Craig Taborn piano
Concert recording, March 2, 2020
Engineer: Stefano Amerio
Cover photo: Thomas Wunsch
Produced by Manfred Eicher
Release date: October 8, 2021
Since releasing Avenging Angel, Craig Taborn’s first spontaneous recital for ECM, a decade ago, the pianist’s traversal on the label has brought him to collective enterprises with the likes of Roscoe Mitchell, Thomas Morgan, and Chris Potter. All the while, his language has been as much his own as it has been a force of adaptation to contexts big and small. If that earlier effort can be said to evoke disembodiment, then let Shadow Plays be its embodied other half. From the gestures that open “Bird Templars,” one gets the sense that each of Taborn’s hands is a traveler engaged in a slow-motion contest for a single path ahead. And yet, there is no feeling of animosity—instead, a sense of wonder, especially as the music quiets in the left, allowing the right to offer its soliloquy in the spirit of accompaniment. If it is possible to whisper through a piano, then Taborn has accomplished that here. “Discordia Concors” and “Concordia Discors” both offer frantic searches for meaning balanced by the jauntier rhythms of “Conspiracy Of Things” between them. These pieces find themselves pulled to the keys by a gravitational force they cannot quite escape.

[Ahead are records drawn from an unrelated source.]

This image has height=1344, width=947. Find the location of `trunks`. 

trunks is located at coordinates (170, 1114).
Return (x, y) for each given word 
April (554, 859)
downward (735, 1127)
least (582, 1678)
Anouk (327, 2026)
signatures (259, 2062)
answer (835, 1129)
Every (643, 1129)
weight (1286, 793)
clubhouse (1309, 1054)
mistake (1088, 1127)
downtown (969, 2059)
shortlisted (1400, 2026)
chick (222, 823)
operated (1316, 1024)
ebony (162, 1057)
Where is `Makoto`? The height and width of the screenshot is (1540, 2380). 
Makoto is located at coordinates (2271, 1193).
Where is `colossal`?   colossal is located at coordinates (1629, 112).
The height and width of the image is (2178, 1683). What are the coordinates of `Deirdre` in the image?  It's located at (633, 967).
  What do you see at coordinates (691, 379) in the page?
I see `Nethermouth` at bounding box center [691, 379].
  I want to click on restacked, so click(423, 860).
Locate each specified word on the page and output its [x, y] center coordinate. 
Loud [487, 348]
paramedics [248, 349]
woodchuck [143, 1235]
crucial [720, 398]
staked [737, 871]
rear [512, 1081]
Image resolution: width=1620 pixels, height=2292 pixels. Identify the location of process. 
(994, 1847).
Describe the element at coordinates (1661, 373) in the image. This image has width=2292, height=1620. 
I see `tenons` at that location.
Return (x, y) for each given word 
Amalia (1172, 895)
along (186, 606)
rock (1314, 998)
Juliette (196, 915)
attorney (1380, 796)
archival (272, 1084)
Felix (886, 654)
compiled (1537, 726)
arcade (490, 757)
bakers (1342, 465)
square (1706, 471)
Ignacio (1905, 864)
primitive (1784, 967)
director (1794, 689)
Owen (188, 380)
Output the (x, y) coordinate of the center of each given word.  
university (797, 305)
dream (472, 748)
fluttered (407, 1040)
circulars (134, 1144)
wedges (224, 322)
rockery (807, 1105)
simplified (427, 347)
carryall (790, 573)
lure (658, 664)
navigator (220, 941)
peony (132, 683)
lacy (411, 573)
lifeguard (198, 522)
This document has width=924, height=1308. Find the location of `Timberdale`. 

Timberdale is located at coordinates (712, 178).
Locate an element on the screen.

The jazziest inflections await interpretation through “A Code With Spells” and the concluding “Now In Hope,” both of which convey honeyed textures with cinematic sensibilities, each coated by resistance against the storms that have barraged us over the past year and a half. The most epic stretches are reserved for “Shadow Play,” in which chords resuscitate the possibility of harmony. As one of the cleanest concert recordings I’ve heard, it felt like I was the only one in the room: an intimacy we need more of than ever.